▸ Problem details
Scan the data, and whenever a line contains "yellow", copy it.

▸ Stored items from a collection
#####

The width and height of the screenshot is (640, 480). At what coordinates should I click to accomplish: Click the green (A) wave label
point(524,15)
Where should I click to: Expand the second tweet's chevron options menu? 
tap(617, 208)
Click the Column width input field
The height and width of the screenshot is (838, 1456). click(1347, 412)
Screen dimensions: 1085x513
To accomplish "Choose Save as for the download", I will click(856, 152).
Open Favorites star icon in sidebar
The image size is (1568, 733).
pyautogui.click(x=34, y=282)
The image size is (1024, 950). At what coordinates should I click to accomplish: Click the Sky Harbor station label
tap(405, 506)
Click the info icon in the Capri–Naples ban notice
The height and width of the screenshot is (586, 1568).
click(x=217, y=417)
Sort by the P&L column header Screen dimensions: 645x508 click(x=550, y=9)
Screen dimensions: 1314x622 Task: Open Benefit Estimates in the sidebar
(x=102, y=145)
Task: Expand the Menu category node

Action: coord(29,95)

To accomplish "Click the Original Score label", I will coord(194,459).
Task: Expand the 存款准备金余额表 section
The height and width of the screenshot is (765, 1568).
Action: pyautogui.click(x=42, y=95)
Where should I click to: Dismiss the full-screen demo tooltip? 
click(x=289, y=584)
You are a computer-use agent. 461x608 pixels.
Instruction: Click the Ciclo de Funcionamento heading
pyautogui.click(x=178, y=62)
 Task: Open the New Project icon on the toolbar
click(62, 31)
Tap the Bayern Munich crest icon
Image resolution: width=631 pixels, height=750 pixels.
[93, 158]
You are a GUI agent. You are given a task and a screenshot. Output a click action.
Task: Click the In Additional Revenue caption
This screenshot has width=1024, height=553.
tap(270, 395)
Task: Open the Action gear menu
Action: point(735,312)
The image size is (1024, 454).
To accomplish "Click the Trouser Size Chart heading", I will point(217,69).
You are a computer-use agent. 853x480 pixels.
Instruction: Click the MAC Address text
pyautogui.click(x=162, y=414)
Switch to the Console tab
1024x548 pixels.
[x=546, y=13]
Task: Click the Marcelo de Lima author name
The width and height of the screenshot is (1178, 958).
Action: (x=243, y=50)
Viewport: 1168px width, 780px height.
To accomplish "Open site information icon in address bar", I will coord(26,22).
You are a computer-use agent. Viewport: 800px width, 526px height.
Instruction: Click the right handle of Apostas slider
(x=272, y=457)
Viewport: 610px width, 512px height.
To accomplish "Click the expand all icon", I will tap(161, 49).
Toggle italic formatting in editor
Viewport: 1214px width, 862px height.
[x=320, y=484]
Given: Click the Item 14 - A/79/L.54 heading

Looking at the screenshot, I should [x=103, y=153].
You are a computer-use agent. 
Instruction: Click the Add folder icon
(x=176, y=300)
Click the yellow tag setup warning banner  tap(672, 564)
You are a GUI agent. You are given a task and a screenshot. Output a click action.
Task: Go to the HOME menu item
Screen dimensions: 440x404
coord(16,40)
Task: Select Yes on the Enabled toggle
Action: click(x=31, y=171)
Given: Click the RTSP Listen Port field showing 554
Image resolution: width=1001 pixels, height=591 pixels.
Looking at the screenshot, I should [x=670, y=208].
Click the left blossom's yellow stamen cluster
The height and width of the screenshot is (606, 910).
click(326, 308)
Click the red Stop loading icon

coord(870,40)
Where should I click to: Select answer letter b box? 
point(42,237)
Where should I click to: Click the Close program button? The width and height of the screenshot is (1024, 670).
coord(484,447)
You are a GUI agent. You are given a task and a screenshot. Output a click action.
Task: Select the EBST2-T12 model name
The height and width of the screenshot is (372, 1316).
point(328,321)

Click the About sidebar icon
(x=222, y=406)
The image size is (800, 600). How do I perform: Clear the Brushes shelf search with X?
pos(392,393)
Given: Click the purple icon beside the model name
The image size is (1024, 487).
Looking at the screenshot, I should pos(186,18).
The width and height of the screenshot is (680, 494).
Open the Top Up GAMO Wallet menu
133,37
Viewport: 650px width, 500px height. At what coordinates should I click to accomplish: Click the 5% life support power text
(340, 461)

#####

▸ Solution to this exercise
Click the yellow tag setup warning banner  tap(672, 564)
Click the left blossom's yellow stamen cluster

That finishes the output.